What to work on ▸ Please copy the data below word for word, starting at the line containing "The height and width of the screenshot is (283, 403)." and ending at the line containing "click(228, 713)".

+ + + +

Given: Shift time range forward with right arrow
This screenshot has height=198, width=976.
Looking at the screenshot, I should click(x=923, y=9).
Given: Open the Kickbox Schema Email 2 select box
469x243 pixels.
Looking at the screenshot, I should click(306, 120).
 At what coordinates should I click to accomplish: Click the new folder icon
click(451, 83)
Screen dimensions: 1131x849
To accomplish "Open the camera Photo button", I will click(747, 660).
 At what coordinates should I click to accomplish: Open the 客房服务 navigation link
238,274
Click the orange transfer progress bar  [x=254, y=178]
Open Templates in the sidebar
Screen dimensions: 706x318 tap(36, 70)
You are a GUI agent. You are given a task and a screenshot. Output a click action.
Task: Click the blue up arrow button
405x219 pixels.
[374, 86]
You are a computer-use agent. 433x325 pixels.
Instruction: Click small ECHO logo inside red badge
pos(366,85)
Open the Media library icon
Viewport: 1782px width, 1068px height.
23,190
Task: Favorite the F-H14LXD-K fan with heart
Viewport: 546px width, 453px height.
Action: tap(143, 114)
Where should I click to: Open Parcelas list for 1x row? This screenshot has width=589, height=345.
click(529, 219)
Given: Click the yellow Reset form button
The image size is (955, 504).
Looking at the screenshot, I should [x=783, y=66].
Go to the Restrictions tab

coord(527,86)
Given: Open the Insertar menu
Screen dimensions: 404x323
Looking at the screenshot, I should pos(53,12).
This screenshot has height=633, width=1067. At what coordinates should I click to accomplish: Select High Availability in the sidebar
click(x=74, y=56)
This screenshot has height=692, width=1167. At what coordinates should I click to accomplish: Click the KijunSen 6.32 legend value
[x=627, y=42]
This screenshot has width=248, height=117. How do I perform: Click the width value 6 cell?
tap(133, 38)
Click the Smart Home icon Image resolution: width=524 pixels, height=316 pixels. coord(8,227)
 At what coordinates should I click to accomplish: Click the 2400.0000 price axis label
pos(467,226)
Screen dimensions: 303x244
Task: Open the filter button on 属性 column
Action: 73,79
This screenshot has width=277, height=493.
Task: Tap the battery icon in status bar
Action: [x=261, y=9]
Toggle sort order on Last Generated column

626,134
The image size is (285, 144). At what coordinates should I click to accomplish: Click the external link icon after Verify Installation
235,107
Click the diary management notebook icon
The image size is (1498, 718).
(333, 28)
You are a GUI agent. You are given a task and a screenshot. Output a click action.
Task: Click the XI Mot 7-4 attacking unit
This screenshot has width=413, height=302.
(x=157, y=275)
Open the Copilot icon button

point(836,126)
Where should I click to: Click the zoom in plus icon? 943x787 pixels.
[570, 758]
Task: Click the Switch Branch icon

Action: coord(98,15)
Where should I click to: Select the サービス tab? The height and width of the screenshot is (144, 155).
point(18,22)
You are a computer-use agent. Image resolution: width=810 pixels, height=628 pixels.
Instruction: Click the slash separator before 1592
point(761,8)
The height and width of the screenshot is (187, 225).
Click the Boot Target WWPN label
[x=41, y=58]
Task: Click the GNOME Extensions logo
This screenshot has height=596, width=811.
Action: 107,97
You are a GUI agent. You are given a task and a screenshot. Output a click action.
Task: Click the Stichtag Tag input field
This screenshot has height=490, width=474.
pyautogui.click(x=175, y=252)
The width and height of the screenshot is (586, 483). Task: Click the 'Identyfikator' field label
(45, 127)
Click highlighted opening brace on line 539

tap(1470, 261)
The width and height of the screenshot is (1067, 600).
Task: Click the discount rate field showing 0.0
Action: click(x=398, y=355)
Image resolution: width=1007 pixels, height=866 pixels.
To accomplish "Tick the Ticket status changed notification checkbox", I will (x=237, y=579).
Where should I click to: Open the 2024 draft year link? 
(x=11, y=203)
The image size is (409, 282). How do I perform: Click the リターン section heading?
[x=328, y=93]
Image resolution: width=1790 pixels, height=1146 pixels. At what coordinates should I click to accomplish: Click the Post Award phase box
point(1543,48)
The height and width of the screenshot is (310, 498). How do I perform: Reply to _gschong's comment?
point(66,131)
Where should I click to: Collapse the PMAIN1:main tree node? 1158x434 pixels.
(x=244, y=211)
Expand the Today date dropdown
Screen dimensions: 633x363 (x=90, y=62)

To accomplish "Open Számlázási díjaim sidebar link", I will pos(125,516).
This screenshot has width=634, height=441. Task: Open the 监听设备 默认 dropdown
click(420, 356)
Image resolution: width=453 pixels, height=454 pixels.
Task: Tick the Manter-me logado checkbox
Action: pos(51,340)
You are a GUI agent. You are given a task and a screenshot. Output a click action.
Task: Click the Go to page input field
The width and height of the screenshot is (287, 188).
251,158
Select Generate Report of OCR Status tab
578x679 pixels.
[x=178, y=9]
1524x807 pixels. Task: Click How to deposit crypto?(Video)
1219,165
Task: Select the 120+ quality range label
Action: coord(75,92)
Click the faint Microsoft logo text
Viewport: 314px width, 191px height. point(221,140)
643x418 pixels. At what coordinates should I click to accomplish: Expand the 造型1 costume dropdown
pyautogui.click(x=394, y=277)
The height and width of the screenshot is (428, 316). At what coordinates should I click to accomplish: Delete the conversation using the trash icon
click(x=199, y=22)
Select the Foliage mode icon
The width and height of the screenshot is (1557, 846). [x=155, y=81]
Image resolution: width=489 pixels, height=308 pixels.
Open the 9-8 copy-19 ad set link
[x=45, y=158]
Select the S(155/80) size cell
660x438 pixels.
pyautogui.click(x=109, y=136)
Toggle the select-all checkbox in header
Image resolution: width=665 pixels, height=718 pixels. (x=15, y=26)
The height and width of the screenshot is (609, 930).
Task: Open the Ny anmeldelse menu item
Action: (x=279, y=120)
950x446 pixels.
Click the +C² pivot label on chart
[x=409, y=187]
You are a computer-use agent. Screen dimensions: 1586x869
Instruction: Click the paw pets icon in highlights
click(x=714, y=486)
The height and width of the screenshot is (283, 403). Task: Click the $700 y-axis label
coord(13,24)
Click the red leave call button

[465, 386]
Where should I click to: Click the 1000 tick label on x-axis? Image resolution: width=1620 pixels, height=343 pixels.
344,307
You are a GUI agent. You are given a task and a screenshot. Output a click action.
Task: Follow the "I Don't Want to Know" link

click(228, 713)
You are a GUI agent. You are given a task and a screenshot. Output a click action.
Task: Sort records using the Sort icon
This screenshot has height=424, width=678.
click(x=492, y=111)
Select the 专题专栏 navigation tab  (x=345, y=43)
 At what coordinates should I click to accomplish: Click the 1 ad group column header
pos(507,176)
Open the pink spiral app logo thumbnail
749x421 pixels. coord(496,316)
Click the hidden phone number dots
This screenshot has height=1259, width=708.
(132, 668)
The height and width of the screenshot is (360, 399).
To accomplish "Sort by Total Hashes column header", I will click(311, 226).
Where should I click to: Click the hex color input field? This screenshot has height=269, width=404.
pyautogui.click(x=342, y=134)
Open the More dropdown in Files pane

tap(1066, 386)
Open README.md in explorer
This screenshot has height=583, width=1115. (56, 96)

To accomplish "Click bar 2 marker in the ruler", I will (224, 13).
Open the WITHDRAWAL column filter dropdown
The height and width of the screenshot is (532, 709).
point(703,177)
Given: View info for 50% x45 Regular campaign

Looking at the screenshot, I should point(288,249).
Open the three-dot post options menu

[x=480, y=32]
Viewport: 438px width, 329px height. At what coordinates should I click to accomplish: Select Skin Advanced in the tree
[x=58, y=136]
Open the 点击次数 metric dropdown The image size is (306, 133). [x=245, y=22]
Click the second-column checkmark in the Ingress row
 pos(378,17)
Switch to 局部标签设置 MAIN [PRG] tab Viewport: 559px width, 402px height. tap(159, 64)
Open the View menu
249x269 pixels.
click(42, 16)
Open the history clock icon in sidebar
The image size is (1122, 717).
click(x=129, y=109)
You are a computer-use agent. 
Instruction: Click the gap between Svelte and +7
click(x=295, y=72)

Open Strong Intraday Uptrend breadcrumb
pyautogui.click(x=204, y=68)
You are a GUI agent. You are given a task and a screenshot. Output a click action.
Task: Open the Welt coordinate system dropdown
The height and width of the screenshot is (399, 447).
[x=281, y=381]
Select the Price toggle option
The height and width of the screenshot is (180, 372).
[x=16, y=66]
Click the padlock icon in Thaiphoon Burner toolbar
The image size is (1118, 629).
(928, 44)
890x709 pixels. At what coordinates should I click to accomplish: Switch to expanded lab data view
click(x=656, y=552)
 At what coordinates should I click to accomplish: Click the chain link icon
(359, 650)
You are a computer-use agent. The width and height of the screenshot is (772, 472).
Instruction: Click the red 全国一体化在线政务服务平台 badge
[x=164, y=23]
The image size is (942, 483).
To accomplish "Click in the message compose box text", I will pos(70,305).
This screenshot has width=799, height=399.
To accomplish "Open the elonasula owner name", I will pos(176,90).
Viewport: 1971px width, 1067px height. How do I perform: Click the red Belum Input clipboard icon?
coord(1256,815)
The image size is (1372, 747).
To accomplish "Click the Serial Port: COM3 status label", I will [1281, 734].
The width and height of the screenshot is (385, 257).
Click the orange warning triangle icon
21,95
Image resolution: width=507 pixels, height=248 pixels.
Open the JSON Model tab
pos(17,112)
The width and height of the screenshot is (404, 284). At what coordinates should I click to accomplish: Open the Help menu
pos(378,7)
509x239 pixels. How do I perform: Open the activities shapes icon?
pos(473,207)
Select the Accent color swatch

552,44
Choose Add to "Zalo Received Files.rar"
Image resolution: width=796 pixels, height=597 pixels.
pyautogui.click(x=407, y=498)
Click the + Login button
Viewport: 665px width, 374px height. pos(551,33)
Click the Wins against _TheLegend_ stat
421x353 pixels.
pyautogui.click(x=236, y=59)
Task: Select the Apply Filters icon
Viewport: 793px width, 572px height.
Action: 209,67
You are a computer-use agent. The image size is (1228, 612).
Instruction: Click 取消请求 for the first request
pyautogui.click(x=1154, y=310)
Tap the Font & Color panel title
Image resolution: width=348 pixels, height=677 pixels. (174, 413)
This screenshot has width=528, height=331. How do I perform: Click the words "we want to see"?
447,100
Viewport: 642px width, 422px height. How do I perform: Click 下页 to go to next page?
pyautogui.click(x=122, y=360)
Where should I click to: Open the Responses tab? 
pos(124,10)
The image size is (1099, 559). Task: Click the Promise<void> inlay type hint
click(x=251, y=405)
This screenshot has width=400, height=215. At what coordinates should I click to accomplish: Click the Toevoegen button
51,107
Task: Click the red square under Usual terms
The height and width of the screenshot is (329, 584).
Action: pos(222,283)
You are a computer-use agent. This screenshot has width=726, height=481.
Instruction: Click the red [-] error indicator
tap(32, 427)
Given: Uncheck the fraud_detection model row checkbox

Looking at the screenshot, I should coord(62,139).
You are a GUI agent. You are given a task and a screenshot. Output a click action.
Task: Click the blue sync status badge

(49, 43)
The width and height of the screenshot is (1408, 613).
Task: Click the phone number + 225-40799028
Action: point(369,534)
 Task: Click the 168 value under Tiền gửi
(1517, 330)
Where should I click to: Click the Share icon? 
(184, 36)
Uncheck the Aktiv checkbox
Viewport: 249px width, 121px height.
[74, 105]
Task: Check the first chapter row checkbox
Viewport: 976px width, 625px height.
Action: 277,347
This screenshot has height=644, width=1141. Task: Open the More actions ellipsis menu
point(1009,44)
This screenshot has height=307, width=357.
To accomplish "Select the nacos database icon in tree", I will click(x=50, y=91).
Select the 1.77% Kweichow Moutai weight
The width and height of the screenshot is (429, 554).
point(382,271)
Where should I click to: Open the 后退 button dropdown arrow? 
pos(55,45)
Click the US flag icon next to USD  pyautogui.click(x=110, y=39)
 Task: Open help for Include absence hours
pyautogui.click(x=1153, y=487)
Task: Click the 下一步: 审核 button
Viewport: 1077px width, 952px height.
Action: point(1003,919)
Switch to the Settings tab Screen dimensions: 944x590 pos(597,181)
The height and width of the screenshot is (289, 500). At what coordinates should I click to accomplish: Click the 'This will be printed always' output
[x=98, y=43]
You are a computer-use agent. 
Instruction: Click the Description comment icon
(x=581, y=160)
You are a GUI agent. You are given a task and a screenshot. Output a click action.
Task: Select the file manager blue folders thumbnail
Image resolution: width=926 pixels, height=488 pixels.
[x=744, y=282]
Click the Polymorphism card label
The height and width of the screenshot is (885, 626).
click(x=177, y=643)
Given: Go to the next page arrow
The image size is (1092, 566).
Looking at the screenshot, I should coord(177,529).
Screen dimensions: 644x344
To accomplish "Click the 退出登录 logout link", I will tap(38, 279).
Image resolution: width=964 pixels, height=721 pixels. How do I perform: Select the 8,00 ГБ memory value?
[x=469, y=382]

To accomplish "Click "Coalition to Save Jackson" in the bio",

+ + + +

Correct result ▸
The height and width of the screenshot is (283, 403). Task: Click the $700 y-axis label
coord(13,24)
Click the red leave call button

[465, 386]
Where should I click to: Click the 1000 tick label on x-axis? Image resolution: width=1620 pixels, height=343 pixels.
344,307
You are a GUI agent. You are given a task and a screenshot. Output a click action.
Task: Follow the "I Don't Want to Know" link

click(228, 713)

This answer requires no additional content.